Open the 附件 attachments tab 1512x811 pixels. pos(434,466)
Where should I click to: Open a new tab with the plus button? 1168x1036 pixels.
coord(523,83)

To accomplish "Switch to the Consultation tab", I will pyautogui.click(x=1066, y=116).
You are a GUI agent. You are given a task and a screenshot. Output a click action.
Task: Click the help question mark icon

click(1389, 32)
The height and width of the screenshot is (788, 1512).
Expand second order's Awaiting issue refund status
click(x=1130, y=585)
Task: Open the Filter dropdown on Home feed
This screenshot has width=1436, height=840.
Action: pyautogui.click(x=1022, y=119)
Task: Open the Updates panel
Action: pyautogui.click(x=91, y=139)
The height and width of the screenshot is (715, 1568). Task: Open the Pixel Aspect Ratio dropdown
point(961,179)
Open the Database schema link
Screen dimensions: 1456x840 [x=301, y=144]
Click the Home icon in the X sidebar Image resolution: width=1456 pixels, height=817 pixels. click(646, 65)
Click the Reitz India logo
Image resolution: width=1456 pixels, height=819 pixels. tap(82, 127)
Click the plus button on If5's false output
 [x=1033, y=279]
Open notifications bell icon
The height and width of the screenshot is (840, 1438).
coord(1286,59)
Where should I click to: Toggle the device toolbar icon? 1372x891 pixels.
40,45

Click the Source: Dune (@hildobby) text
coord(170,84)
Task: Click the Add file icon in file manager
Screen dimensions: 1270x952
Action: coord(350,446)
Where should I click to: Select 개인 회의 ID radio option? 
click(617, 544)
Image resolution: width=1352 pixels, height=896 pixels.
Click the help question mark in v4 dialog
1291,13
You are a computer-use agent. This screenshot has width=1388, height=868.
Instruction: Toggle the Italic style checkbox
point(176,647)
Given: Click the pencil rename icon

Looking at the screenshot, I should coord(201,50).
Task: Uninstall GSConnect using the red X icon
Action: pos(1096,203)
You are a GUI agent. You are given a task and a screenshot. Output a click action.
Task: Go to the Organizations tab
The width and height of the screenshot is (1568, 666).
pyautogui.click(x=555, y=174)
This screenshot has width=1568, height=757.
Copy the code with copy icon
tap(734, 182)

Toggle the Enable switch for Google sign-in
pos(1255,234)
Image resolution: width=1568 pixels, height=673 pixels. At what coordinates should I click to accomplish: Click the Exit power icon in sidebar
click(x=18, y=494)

######

▶ [EXERCISE GOAL] The line containing "Toggle the Enable switch for Google sign-in" and every line after it, through the end of the records above: output exactly those, and nothing else.

▶ [RESPONSE BELOW]
Toggle the Enable switch for Google sign-in
pos(1255,234)
Image resolution: width=1568 pixels, height=673 pixels. At what coordinates should I click to accomplish: Click the Exit power icon in sidebar
click(x=18, y=494)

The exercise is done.